# EXTRACT TO READ:
────

Video knowledge

Sean McCown is a professional database administrator who writes the Database Underground blog for InfoWorld. Lately his postings have been full of references to videos. One day, he watched a Sysinternals training flick, combining live video with screencasting, and made immediate use of it to pinpoint and fix a problem. Another day, he made his own training screencast:

I sat down last night and made a video of the restore procedure for one of our ETL processes. It was 10mins long, and it explained everything someone would need to know to recover the process from a crash. [Database Underground: Not just a DR plan anymore]

Screencasting is poised to become a routine tool of business communication, but there are still a few hurdles to overcome. For starters, video capture isn’t as accessible as it ought to be. Second Life gets it right: there’s always a camera available, and you can turn it on at any time. Every desktop OS should work like that.

Meanwhile, I’ll reiterate some advice: Camtasia is an excellent tool for capturing screen video on Windows, but its $300 price tag covers a lot of editing and production features that you may never use if you’re capturing in stream-of-consciousness mode for purposes of documentation. In that case, the free Windows Media Encoder is perfectly adequate.

On the Mac I’d been using Snapz Pro X for short flicks, but it takes forever to save long sessions. Next time I do a long-form Mac screencast I’ll try iShowU. That’s what Peter Wayner used for his AJAX screencasts. Peter says that iShowU saves instantly. I tried the demo, and it does.

Finally, there’s the odd hack I tried here: I used the camera’s display as the Mac’s screen, and captured to tape. If the 720×480 format is appropriate for your subject — and when the focus is a single application window, it can be — this is a nice way to collect a lot of raw material without chewing up a ton of disk space.

Capture mechanics aside, I think the bigger impediment is mindset. To do what Sean did — that is, narrate and show an internal process, for internal consumption — you have to overcome the same natural reticence that makes dictation such an awkward process for those of us who haven’t formerly incorporated it into our work style. You also have to overcome the notion, which we unconsciously absorb from our entertainment-oriented culture, that video is a form of entertainment. It can be. Depending on the producer, a screencast documenting a disaster recovery scenario could be side-splittingly funny. And if the humor didn’t compromise the message, a funny version would be much more effective than a dry recitation. But even a dry recitation is way, way better than what’s typically available: nothing.

9 thoughts on “Video knowledge

  1. Bernard Farrell

    I agree completely with the use of screencasts for communication.

    When I was leading the team to implement the fix for the applet loading change in IE (http://www.microsoft.com/windows/ie/ie6/using/techinfo/activexupdate.mspx) earlier this year, we had several issues where people in the field didn’t know:

    1. Exactly what the issue looked like when it appeared in our applications.
    2. How to verify whether the Microsoft IE Patch had been installed.
    3. How to uninstall the IE Patch.

    I was able to use Camtasia and create several short (less than 2 minutes each) screencasts that helped explain each of these issues clearly to the support folks.

────

# WHAT THE TASK ASKS:
Please answer from the post on video knowledge: what free tool does it call adequate for capturing screen video on Windows for documentation? The entries after the post on video knowledge are separate material and don't relate to it.

# ROWS:
────

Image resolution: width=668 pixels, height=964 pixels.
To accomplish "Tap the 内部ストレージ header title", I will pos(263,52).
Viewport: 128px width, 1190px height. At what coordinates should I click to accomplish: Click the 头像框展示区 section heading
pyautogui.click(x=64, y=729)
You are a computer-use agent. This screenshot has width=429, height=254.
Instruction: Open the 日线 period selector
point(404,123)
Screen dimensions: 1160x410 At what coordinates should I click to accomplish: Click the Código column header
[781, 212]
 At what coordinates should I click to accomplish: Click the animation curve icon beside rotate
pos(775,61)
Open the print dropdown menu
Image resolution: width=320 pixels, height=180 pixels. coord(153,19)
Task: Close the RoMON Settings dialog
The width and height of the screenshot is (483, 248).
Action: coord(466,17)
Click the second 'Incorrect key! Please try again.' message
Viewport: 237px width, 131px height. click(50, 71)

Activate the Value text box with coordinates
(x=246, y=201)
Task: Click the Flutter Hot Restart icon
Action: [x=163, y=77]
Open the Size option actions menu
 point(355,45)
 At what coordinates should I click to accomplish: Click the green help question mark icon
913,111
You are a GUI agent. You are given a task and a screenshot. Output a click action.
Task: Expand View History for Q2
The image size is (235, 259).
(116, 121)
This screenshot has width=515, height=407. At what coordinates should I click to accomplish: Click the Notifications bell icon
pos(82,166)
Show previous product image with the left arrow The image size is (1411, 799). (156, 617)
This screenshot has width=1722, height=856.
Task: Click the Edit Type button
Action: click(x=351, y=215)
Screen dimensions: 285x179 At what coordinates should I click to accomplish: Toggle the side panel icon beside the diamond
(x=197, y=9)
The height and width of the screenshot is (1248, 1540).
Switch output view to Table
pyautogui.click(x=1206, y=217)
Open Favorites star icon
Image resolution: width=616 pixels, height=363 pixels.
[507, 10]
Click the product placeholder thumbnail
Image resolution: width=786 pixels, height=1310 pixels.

────

# TASK RESULT:
The free Windows Media Encoder.